:: Data to process ::
-- -- --
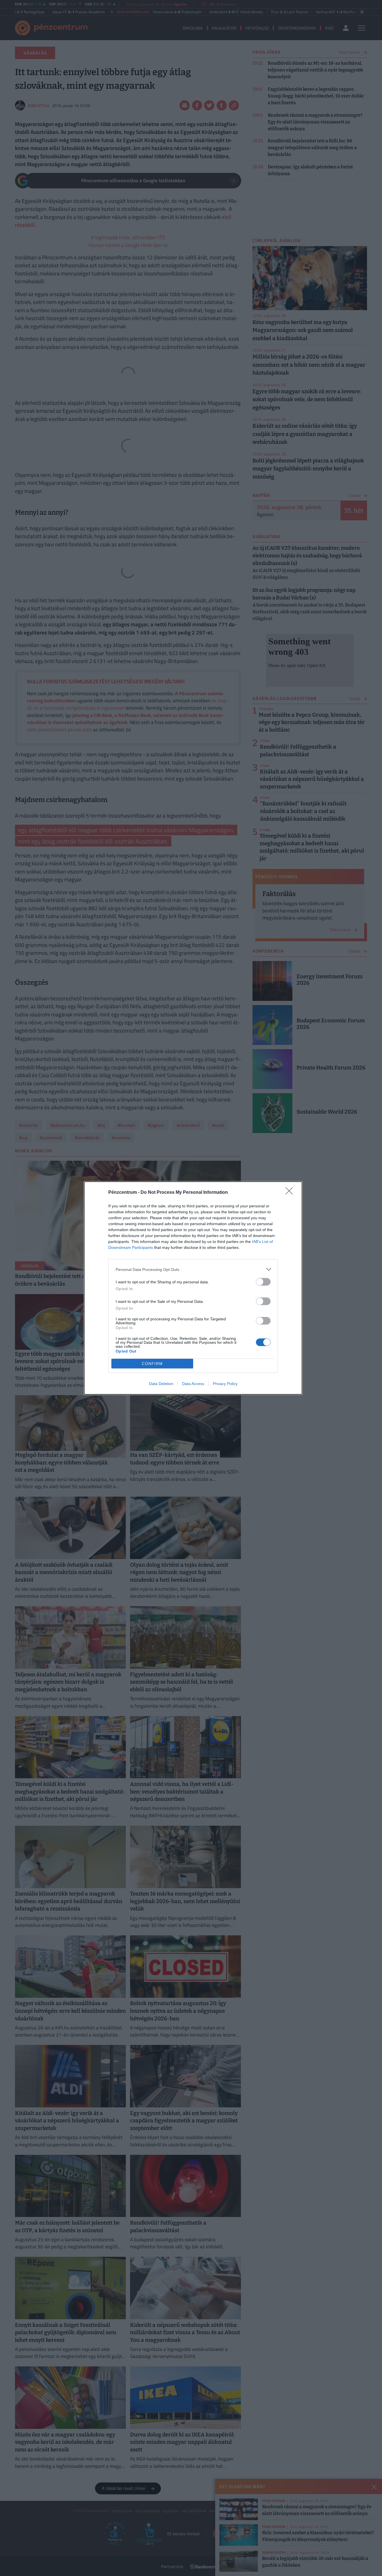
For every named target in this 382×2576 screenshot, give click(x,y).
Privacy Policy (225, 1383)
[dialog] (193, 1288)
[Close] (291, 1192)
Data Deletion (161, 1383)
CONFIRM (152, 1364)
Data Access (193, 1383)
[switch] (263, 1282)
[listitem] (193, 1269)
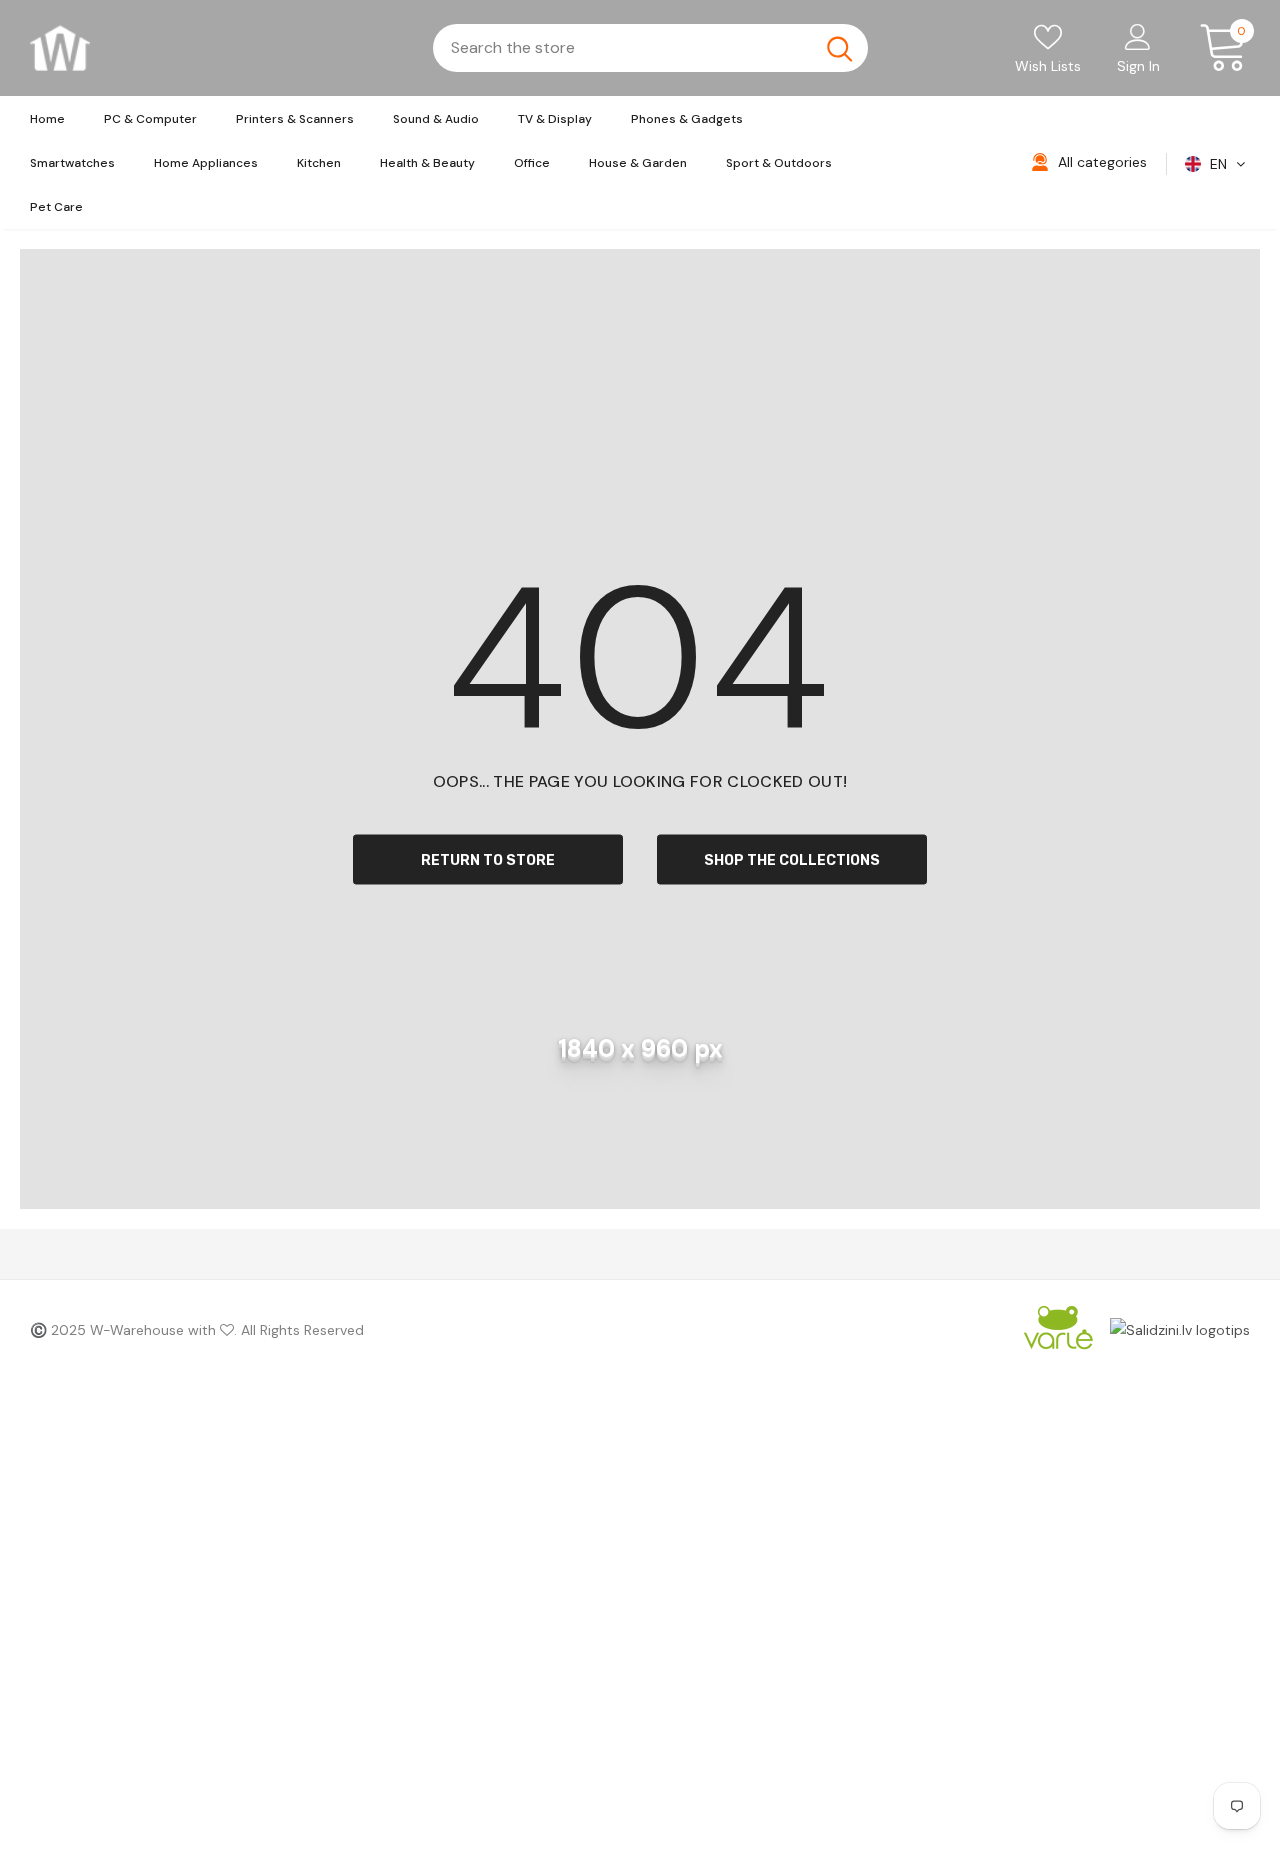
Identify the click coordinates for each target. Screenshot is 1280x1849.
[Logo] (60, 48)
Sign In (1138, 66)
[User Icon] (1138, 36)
-- -- --
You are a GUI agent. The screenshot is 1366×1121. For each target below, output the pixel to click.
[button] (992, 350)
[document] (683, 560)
-- -- --
:: Exercise description ::
Give again the stretch of the entries above that begins at the line with "For every named" and ends at the line with "[User Icon] (1138, 36)", word for word, with no pictures.

:: Problem solution ::
For every named target in this 382×2576 screenshot, give click(x,y).
Privacy Policy (225, 1383)
[dialog] (193, 1288)
[Close] (291, 1192)
Data Deletion (161, 1383)
CONFIRM (152, 1364)
Data Access (193, 1383)
[switch] (263, 1282)
[listitem] (193, 1269)
Identify the click coordinates for each target. Screenshot is 1280x1849.
[Logo] (60, 48)
Sign In (1138, 66)
[User Icon] (1138, 36)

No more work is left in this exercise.